### Work instruction
Would you restate word for word the lines of the listing, beginning at the first and ending with the line that holds "Click the right-arrow icon on spending card"?
════
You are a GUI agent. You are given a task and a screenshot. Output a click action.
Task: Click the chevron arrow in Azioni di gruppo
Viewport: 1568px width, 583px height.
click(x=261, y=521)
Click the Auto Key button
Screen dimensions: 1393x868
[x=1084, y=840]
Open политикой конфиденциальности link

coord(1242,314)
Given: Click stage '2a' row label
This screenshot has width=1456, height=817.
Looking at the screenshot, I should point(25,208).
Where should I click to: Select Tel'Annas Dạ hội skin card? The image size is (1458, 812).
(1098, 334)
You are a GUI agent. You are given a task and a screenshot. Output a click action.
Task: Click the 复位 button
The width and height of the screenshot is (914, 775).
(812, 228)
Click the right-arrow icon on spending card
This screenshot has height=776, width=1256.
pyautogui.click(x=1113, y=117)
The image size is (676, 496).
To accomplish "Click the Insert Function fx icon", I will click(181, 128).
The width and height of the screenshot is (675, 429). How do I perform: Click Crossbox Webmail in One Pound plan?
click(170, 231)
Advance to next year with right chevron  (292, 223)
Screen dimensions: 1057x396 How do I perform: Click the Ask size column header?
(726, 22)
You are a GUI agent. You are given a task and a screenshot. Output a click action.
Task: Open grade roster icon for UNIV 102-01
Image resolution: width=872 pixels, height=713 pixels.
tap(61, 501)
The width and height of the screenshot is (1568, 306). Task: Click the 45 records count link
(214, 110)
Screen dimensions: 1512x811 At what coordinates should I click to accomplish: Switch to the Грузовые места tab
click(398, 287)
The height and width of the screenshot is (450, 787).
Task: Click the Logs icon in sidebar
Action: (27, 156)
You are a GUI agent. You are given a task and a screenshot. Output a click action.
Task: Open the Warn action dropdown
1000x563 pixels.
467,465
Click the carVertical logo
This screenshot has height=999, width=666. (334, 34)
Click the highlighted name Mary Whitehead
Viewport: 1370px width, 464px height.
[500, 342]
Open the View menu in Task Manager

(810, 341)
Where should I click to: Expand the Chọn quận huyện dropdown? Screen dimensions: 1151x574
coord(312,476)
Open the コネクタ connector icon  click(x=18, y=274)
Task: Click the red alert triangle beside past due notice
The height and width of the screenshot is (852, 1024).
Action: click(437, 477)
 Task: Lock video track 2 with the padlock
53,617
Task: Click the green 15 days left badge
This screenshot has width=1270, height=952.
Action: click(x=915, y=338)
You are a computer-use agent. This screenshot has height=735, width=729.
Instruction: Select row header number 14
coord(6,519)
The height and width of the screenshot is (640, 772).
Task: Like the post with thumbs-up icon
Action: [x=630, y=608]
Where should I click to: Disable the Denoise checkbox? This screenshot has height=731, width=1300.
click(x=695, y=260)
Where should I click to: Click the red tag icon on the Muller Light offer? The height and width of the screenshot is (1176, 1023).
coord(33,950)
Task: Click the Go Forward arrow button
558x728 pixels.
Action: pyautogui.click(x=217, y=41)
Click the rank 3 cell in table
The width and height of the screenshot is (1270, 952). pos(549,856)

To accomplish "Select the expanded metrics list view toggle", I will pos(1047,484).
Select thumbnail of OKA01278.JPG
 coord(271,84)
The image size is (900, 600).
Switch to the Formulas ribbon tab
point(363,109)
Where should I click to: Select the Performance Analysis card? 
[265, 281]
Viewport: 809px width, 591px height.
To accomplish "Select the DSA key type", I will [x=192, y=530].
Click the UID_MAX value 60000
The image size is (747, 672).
════
### Task response
You are a GUI agent. You are given a task and a screenshot. Output a click action.
Task: Click the chevron arrow in Azioni di gruppo
Viewport: 1568px width, 583px height.
click(x=261, y=521)
Click the Auto Key button
Screen dimensions: 1393x868
[x=1084, y=840]
Open политикой конфиденциальности link

coord(1242,314)
Given: Click stage '2a' row label
This screenshot has width=1456, height=817.
Looking at the screenshot, I should point(25,208).
Where should I click to: Select Tel'Annas Dạ hội skin card? The image size is (1458, 812).
(1098, 334)
You are a GUI agent. You are given a task and a screenshot. Output a click action.
Task: Click the 复位 button
The width and height of the screenshot is (914, 775).
(812, 228)
Click the right-arrow icon on spending card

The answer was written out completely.